> Requests:
a – In the forum thread about soft wash house washing, what length of extension poles does judgeservices say they use on big houses?
b – From the soft-wash thread, return the passage that starts at the words "## gpainting (Jan" and stops after "(Nov 24, 2010)", copied word for word.

> Provided text:
⟨
# What is Soft Wash House Washing



## Ultimate (Mar 20, 2011)

http://www.ultimatehousewash.com/soft-wash-house-washing/


----------



## Paint it Now (Jun 12, 2014)

Very well said !


----------



## judgeservices (Feb 21, 2014)

We wash a lot of houses and we always stress to our customers that we never use high pressure on the side of a home. Like the above link says, it can cause serious water damage. 
To me, the real soft-wash method, is using soft-bristle brushes to scrub all surfaces.
Here is our process:
- Pre-rinse an area with power washer
- Apply house wash solution (could be bleach or alkaline based, depending on the stains)
- Then we SCRUB EVERYTHING (siding, soffit, gutters) with big, soft-bristle brushes on extension poles
(on big houses this means a lot of ladder climbing and using 16ft extension poles)
- Final rinse with fresh water to removal all the debris loosen by the brushes

I think brushing is an absolute necessity to get the house as clean as possible. It's not the easy way, but it's the right way.

www.judgeservices.com


----------



## gpainting (Jan 13, 2016)

I have never used a brush to scrub the whole house, that seems like a lot of work. If I were to do that I would have to charge more and I think its unnecessary for most homes, for me I like to do a low pressure washing, until I find a wasp nest lol, but then I just use a broom to get the cob webs and anything I see that the power washer didn't get. Seems to work good so far. 

__________________
Gatlin Painting & Remodeling


----------



## Gough (Nov 24, 2010)

gpainting said:


> I have never used a brush to scrub the whole house, that seems like a lot of work. If I were to do that I would have to charge more and I think its unnecessary for most homes, for me I like to do a low pressure washing, until I find a wasp nest lol, but then I just use a broom to get the cob webs and anything I see that the power washer didn't get. Seems to work good so far.
> 
> __________________
> Gatlin Painting & Remodeling


We use "truck wash brushes" on roller extensions and it's not that bad. We've had homeowners contact us, wondering if there were any outfits around who did soft washing. They have had bad experiences with one of the many unskilled power-washing outfits out there.


----------



## PressurePros (May 6, 2007)

judgeservices said:


> We wash a lot of houses and we always stress to our customers that we never use high pressure on the side of a home. Like the above link says, it can cause serious water damage.
> To me, the real soft-wash method, is using soft-bristle brushes to scrub all surfaces.
> Here is our process:
> - Pre-rinse an area with power washer
> ...


There is no way I could argue that brushing would be superior (in the final outcome) to just applying chems and rinsing but not really that much better. Not enough for what I would have to labor bill and lose jobs for. 

If you brush, you have to brush every inch or those missed spots will stand out like a sore thumb. That's a LOT of tedious labor and increased liability and safety issues! We are talking about an outside surface. That slightly superior wash is going to last through the next 1-2 rainfalls then the difference would become moot.
⟩
> Dataset rows:
⟨
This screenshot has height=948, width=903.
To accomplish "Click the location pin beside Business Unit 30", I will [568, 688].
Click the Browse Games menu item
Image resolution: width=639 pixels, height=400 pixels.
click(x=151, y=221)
⟩
> Final answers:
a – 16-foot extension poles.

b –
## gpainting (Jan 13, 2016)

I have never used a brush to scrub the whole house, that seems like a lot of work. If I were to do that I would have to charge more and I think its unnecessary for most homes, for me I like to do a low pressure washing, until I find a wasp nest lol, but then I just use a broom to get the cob webs and anything I see that the power washer didn't get. Seems to work good so far. 

__________________
Gatlin Painting & Remodeling


----------



## Gough (Nov 24, 2010)